Il y a sept ans, Michael accepta de faire la couverture de «Vibe». A l'époque, il évitait la presse. A l'exception d'Oprah Winfrey et Diane Sawyer, il ne parlait à personne. Mais pou une raison quelconque, il dit oui à «Vibe»—à une condition: Regina Jones devait faire l'interview. Jones se rendit donc au Pays Imaginaire, qui était, selon son souvenir, une grosse maison amusante. Michael était mignon et semblable à un enfant, raconte-t-elle, faisant des blagues sur leur passé commun. Jusqu'à ce qu'elle pose une question qui le dérangea. Elle l'interrogea sur la chirurgie esthétique qu'il avait subie.

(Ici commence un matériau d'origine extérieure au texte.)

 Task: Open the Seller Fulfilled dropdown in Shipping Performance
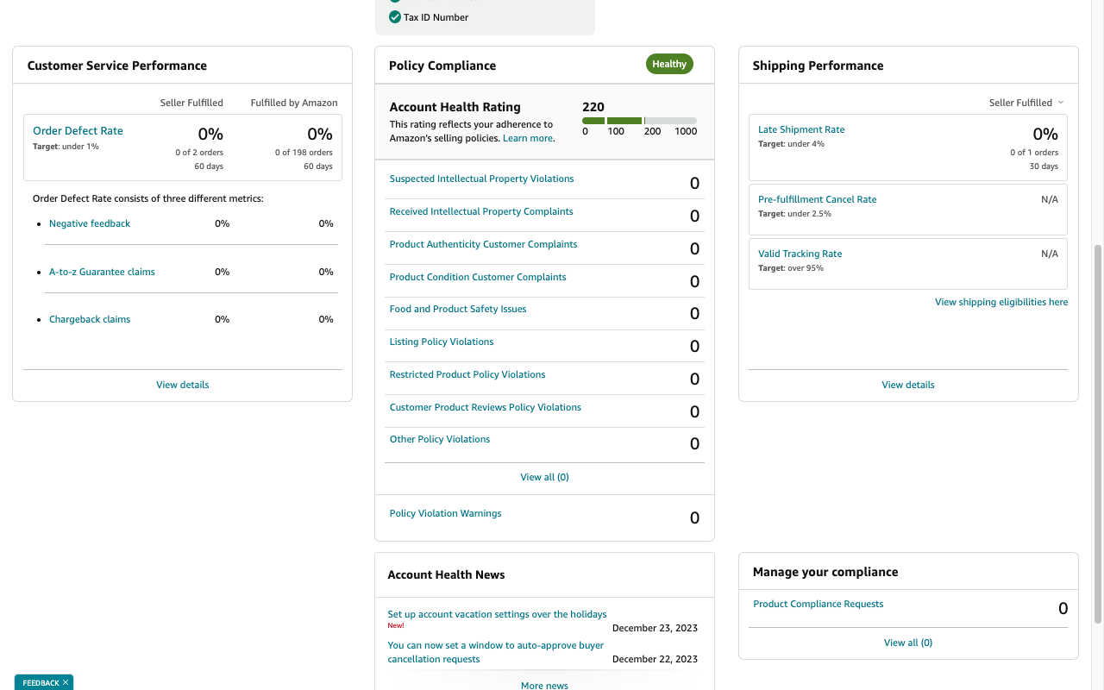(1026, 103)
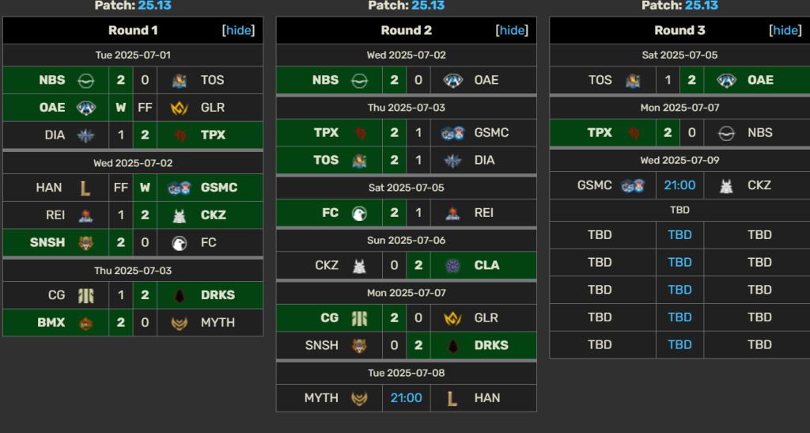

«Sa réponse immédiate et hostile fut 'C'est une question idiote', se souvient Jones. Puis il continua de parler 'Nous sommes une famille: pourquoi me poser une question pareille? Est-ce que tu n'as pas honte? Je ne pardonnerai jamais ça.' Et j'eus honte de moi, et je le lui dis. Mais je lui dis aussi que j'étais là pour faire une interview»

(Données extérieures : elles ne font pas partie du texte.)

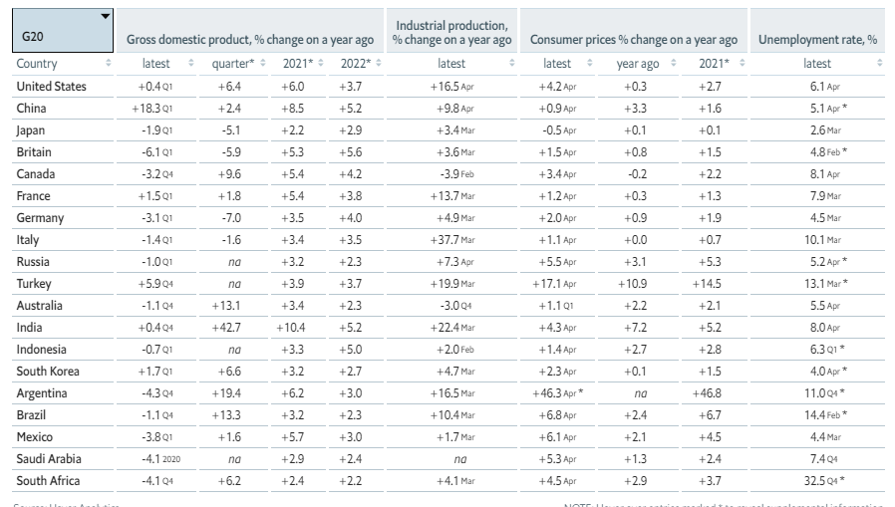Sort by Consumer prices year ago arrows

pos(674,64)
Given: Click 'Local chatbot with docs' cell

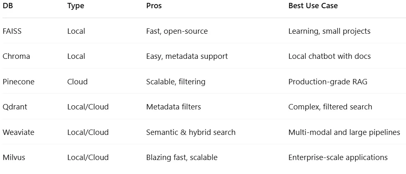Looking at the screenshot, I should point(329,56).
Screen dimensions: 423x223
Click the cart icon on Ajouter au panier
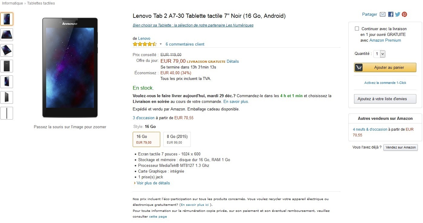(x=359, y=67)
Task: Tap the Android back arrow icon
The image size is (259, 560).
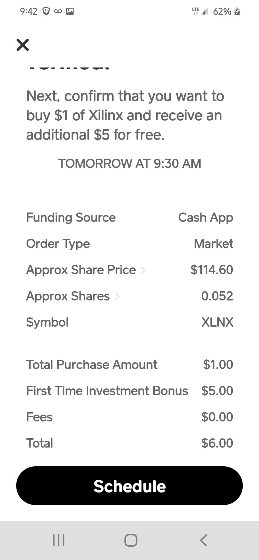Action: [203, 540]
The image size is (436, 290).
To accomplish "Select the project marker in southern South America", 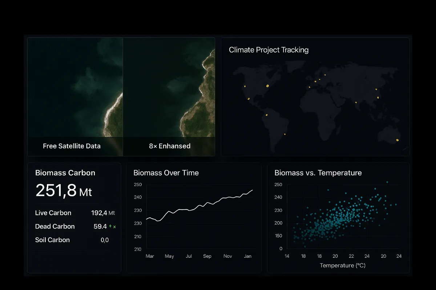I will tap(284, 134).
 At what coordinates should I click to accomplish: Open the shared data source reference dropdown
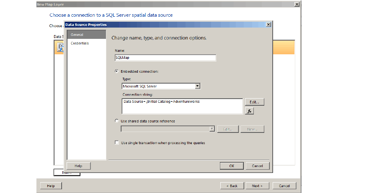(x=212, y=129)
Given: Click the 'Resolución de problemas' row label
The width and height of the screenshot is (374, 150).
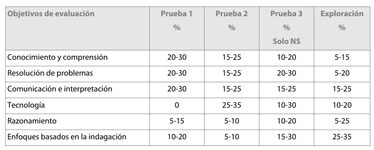Looking at the screenshot, I should click(50, 73).
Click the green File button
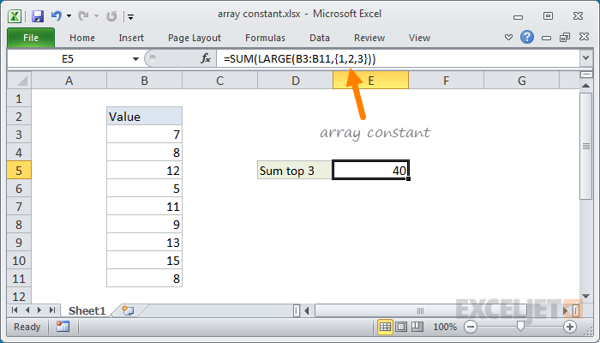The image size is (600, 343). click(30, 38)
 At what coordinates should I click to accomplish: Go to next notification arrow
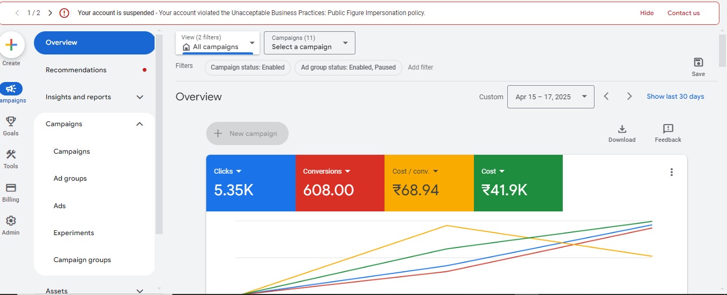[50, 13]
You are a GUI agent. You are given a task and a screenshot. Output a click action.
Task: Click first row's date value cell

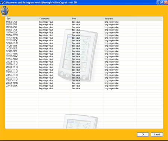pyautogui.click(x=87, y=22)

Vers la fin de sa vie, Michael se remit à chercher de nouveaux la lumière des projecteurs, essayant sans conviction de reconquérir sa gloire passée.» Il renvoya son équipe de managment et engagea son agent d'un jour, Raymone Bain—qu'il renvoya lors de son procès pour pédophilie, en 2005—comme directeur artistique. Je fis un portrait de Bain pour le Washington Post. Michael était en Irlande à l'époque—bien qu'il n'ait pas dit qu'il s'y trouvait—et par l'intermédiaire de son assistant personnel, il accepta de me parler au téléphone. On convint d'un rendez-vous. Mais son assistant m'appela pour me dire que Michael préférait parler par fax. Sauf que le fax s'avéra être en panne. Son assistant finit par m'envoyer les réponses à mes questions par e-mail. Je ne crois pas une seconde que Michael ait jamais jeté un regard sur mes questions. Le jeu du chat et de la souris. Michal l'emporta.

Je ne pus donc jamais interviewer Michael, à moins que l'on ne compte cette rapide minute devant un ascenseur. Maintenant je ne pourrai jamais le faire. Mais écrire ces lignes me ramène à ma première vraie rencontre avec Michael, ma première vraie histoire avec Michael Jackson.

C'était en 1970, et j'étais une petite fille métisse de Staten Island, dans l'Etat de New York, une enfant de l'intégration, en proie avec une multitude de questions identitaires. J'étais un grain de raisin dans un bol de flocons d'avoine. Jusqu'à ce que mes parents me ramènent un disque à la maison: «ABC» des Jackson Five. Je pris la pochette du disque, fixant ces charmants garçons métisses aux superbes coupes afros. Il se pourrait même que j'ai embrassé la photo de Michael: je l'aimais tellement. Et puis j'ai mis le disque sur les platines, et j'ai dansé, dansé, dansé jusqu'à m'effondrer sur le sol. J'ai toujours vu une certaine ironie dans le fait que le garçon qui m'a fait comprendre la beauté du noir, soit devenu un homme incapable de saisir cette beauté en lui.

Teresa Wiltz

Cet article, traduit par Charlotte Pudlowski, a été publié sur The Root (SlateGroup)le 26 juin 2009.